=== Begin Enclosure ===

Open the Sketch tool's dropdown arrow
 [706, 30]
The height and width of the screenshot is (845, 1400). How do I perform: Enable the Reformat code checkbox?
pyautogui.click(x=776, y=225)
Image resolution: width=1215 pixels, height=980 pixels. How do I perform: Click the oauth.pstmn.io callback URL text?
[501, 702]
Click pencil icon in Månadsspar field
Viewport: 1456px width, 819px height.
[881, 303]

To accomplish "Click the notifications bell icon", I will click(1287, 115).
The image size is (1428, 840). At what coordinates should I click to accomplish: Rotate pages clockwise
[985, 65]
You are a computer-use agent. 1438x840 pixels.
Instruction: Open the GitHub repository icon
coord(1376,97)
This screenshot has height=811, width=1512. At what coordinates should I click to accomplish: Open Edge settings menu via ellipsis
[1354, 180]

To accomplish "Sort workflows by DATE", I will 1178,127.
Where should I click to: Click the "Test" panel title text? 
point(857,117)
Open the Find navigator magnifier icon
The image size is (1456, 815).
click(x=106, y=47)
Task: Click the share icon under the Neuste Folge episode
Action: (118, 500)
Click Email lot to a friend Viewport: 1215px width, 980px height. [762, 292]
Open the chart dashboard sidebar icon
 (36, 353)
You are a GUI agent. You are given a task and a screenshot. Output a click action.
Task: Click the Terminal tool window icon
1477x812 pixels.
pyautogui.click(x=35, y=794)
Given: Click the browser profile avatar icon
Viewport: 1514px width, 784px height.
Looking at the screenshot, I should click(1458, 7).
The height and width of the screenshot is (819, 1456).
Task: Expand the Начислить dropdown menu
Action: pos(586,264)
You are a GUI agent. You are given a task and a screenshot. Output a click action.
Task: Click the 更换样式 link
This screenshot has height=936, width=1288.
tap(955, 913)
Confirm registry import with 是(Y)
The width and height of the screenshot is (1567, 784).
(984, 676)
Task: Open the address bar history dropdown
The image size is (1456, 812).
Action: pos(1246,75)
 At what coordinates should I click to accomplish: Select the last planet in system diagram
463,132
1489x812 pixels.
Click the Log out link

=== End Enclosure ===

» EXERCISE DIRECTIONS: The answer must hold exactly the lines of the entries above, from the first line through the line that contains "Given: Click the browser profile avatar icon", and no others.

» RESULT BELOW:
Open the Sketch tool's dropdown arrow
 [706, 30]
The height and width of the screenshot is (845, 1400). How do I perform: Enable the Reformat code checkbox?
pyautogui.click(x=776, y=225)
Image resolution: width=1215 pixels, height=980 pixels. How do I perform: Click the oauth.pstmn.io callback URL text?
[501, 702]
Click pencil icon in Månadsspar field
Viewport: 1456px width, 819px height.
[881, 303]

To accomplish "Click the notifications bell icon", I will click(1287, 115).
The image size is (1428, 840). At what coordinates should I click to accomplish: Rotate pages clockwise
[985, 65]
You are a computer-use agent. 1438x840 pixels.
Instruction: Open the GitHub repository icon
coord(1376,97)
This screenshot has height=811, width=1512. At what coordinates should I click to accomplish: Open Edge settings menu via ellipsis
[1354, 180]

To accomplish "Sort workflows by DATE", I will 1178,127.
Where should I click to: Click the "Test" panel title text? 
point(857,117)
Open the Find navigator magnifier icon
The image size is (1456, 815).
click(x=106, y=47)
Task: Click the share icon under the Neuste Folge episode
Action: (118, 500)
Click Email lot to a friend Viewport: 1215px width, 980px height. [762, 292]
Open the chart dashboard sidebar icon
 (36, 353)
You are a GUI agent. You are given a task and a screenshot. Output a click action.
Task: Click the Terminal tool window icon
1477x812 pixels.
pyautogui.click(x=35, y=794)
Given: Click the browser profile avatar icon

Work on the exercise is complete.